Many products claim to kill 99 percent of bacteria, but Dunn says people should worry about the one percent left behind. The biologist talks to host Frank Stasio about the many organisms that share our homes and how humans are speeding up the evolution of the indoor biome.
Dunn is the author of “Never Home Alone: From Microbes to Millipedes, Camel Crickets, and Honeybees, The Natural History of Where We Live” (Basic Books/2018). He is also a professor in the department of applied ecology at North Carolina State University.
Dunn on the importance of microbes to the human body:
Your body really isn't in isolation. Everything that your body is is a connection to the rest of life. And so your gut doesn't work — doesn't digest properly — unless it has microbes in it.
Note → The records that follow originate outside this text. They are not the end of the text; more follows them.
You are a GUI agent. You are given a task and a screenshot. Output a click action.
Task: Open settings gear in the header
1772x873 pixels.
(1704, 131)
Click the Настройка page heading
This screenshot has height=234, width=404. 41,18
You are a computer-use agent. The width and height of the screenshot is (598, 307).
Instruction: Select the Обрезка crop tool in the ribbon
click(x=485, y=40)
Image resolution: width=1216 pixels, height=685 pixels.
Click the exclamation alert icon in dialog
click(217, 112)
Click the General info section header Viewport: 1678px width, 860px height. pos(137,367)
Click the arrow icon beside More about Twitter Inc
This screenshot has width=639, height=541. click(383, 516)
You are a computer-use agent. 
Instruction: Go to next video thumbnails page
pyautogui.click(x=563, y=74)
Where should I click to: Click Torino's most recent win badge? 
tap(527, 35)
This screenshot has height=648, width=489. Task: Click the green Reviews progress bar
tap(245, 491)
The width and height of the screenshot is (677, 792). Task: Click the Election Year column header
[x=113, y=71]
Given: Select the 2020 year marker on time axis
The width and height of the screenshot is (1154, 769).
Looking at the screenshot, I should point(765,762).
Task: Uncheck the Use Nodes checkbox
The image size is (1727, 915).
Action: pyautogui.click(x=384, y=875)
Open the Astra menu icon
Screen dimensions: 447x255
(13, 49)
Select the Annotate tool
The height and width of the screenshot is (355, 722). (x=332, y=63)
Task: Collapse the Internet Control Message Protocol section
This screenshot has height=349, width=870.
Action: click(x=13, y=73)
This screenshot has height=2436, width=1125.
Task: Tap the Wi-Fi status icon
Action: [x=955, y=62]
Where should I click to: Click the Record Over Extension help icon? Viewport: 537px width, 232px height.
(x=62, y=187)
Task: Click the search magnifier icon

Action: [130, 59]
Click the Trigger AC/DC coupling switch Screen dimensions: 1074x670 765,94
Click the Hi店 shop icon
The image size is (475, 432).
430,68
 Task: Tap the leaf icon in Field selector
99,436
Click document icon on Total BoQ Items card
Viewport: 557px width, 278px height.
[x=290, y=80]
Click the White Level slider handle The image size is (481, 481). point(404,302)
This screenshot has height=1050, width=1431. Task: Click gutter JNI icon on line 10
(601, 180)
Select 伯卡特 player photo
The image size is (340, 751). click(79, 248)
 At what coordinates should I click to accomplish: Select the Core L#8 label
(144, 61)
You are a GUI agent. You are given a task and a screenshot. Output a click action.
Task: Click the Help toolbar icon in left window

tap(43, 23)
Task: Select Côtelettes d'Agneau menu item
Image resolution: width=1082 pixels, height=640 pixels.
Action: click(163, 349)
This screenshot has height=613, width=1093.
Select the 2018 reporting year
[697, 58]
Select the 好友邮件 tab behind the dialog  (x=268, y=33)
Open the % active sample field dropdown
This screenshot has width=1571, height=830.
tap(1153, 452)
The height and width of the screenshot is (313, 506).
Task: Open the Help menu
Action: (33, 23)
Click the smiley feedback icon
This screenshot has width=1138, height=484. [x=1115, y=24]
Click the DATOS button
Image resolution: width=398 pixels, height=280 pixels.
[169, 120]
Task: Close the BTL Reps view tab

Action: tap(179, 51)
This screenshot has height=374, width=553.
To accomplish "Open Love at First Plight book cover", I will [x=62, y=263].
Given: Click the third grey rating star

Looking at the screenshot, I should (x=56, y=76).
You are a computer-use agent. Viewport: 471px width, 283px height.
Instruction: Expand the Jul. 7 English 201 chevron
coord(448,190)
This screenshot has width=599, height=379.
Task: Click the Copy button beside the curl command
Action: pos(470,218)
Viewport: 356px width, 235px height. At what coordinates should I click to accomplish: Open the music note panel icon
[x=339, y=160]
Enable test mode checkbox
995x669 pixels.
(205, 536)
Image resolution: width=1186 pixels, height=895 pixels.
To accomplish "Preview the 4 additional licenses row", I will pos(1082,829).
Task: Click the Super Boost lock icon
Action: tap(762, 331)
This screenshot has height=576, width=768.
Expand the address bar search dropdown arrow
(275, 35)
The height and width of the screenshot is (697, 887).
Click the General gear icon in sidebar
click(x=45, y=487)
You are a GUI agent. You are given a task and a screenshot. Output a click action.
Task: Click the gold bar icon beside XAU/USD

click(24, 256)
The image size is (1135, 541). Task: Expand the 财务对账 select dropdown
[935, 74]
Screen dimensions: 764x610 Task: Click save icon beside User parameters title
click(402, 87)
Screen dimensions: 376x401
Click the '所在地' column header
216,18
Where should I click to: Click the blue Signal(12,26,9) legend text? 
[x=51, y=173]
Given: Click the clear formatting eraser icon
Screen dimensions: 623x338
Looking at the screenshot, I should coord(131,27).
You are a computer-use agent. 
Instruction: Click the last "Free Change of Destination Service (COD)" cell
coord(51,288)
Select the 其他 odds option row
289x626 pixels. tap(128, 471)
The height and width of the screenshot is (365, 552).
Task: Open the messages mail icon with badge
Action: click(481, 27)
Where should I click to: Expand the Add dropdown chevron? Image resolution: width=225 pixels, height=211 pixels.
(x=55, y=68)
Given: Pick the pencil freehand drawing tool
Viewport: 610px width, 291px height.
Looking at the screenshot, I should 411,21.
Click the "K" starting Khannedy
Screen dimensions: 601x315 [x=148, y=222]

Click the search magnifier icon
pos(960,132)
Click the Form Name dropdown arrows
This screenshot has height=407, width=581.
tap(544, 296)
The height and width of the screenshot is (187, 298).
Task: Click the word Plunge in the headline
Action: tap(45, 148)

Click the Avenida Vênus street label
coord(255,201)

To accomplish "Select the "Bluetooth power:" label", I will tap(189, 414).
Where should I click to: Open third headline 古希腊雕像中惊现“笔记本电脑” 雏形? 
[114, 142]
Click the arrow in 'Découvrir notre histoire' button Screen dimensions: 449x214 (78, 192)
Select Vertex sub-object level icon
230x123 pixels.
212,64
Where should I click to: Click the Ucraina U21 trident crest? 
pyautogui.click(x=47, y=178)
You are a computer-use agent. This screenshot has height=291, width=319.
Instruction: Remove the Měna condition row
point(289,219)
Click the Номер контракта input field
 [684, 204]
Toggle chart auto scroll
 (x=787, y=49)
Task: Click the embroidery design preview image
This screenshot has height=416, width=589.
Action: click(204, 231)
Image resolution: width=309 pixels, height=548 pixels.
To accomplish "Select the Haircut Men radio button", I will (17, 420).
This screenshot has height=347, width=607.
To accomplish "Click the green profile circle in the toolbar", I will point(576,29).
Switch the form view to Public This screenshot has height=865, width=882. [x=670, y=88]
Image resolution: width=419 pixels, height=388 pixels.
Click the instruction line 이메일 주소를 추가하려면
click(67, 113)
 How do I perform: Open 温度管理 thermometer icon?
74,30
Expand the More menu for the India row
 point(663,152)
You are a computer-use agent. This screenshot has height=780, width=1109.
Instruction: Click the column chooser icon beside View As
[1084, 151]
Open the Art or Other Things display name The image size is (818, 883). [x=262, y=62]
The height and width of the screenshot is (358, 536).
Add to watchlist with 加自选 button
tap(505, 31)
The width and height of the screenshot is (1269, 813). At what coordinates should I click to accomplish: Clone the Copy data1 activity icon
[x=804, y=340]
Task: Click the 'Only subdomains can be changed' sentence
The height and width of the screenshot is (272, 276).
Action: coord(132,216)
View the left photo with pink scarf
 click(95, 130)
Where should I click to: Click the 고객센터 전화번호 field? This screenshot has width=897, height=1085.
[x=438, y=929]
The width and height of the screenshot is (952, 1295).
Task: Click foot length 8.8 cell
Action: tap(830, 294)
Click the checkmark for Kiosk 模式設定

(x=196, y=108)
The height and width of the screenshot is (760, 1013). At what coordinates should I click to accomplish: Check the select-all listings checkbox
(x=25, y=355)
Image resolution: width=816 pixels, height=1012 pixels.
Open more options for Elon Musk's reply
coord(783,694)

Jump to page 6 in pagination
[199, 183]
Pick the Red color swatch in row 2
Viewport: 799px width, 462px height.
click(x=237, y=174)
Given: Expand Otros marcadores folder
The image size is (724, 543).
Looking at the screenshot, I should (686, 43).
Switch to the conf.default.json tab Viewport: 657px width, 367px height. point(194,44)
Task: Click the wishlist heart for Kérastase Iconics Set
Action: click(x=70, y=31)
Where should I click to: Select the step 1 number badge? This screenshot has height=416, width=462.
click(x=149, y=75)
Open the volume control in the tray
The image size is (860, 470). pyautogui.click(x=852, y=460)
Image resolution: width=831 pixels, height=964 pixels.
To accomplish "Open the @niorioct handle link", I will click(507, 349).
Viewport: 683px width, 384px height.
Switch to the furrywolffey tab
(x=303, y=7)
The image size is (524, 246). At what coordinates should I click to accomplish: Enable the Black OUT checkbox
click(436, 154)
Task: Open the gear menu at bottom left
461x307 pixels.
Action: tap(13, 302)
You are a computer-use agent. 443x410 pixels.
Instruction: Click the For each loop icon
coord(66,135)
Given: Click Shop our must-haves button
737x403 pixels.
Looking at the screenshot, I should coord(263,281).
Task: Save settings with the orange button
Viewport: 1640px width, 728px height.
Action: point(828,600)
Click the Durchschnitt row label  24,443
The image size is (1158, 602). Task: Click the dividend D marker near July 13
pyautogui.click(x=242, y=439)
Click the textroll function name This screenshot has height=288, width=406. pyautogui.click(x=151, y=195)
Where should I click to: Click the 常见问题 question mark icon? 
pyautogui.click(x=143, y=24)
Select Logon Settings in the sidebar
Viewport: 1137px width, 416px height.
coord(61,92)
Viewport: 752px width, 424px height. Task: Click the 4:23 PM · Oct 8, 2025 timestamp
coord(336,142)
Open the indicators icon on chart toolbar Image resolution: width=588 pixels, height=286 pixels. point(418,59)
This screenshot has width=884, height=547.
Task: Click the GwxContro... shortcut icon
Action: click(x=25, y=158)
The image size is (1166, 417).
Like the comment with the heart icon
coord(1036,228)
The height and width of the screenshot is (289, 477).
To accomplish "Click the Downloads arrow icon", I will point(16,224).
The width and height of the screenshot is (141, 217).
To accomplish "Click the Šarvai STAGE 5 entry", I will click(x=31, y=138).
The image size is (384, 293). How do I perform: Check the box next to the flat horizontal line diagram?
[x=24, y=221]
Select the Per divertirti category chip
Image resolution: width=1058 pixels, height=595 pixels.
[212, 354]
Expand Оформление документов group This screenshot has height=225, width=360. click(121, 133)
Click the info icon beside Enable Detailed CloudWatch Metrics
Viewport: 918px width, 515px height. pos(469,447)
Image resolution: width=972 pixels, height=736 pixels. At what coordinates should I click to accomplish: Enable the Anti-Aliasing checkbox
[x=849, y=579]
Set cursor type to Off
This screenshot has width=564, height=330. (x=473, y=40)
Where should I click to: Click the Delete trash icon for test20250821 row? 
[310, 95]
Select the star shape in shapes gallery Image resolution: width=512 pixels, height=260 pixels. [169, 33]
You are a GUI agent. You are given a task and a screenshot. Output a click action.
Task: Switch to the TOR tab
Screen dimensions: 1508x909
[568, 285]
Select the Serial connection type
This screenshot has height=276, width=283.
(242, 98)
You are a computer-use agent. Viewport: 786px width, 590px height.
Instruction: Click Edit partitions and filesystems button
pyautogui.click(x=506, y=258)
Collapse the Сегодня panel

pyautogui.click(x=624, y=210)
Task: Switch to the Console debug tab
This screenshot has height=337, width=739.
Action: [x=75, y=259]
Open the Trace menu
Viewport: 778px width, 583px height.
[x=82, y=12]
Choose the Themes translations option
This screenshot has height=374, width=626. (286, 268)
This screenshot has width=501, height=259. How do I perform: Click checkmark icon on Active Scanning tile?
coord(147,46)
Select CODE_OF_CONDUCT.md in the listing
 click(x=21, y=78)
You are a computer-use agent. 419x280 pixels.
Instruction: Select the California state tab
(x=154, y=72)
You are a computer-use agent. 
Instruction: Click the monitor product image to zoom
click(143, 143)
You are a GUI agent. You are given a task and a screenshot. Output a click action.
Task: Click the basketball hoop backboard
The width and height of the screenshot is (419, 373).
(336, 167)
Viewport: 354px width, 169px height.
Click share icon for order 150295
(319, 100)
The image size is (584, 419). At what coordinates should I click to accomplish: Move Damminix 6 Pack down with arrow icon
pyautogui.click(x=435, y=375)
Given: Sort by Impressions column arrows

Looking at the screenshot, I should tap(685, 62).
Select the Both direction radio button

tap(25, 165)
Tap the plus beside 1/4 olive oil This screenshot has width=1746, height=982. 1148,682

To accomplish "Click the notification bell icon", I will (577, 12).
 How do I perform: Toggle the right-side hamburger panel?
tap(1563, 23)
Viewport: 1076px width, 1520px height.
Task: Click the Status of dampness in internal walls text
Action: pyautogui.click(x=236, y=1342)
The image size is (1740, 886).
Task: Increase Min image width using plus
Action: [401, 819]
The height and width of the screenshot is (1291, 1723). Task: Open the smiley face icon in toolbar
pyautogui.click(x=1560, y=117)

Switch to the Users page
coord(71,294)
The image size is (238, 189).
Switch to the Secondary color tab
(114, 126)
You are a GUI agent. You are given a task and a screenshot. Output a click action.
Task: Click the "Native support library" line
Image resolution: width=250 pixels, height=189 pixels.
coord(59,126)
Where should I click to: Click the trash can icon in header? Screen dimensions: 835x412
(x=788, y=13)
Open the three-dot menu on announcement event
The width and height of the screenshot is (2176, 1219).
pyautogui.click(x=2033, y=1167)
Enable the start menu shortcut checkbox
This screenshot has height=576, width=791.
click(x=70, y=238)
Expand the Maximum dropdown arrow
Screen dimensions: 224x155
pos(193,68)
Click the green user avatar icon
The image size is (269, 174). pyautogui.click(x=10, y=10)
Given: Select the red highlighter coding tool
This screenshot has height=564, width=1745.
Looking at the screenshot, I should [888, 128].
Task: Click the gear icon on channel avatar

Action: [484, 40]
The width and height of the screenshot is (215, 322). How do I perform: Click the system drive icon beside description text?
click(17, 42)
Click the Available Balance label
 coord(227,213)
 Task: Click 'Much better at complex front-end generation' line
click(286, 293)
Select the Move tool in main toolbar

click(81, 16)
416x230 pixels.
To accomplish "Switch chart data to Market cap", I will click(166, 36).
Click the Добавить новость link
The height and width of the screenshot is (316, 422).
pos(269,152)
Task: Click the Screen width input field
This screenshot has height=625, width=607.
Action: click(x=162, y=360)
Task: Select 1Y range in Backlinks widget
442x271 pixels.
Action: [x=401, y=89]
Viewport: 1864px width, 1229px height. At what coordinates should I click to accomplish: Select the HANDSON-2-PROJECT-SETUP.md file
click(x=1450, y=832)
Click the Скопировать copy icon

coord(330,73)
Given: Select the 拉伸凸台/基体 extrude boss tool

Your skin doesn't really work unless it has a layer of microbes on it. Your immune system doesn't really work unless it's exposed to the right biodiversity of microbes in your daily world. But we've not build a system for thinking about how do we keep those things around.
Dunn on why most species in homes have been overlooked for so long:
The people who study homes are mostly people whose job it is to kill things. So how do you kill these pests, how do you kill these pathogens? And ecologists like me, we were told to go to the Galapagos, go to the rainforest, go to a deep sea vent and study what's there. And it meant there wasn't anybody to look under your bed. And so when we look under beds, we find new species of insects of spiders, of bacteria, of fungi. More species of fungi have been found in our studies in houses than there are named species of fungi in North America.
On why hand washing works:
Well it looks like what happens when you wash your hands with soap and water is that you're washing off the most recently-arrived bacteria species. And the soap and water doesn't disrupt that layer of good bacteria on your skin. And so here's a really simple [example]: You go to the bathroom. You shake somebody's hand, maybe you get a fecal microbe. Well, if you wash your hands with soap and water, that most of the time gets rid of that microbe and leaves your good microbe — that shimmering wonderous diversity — intact.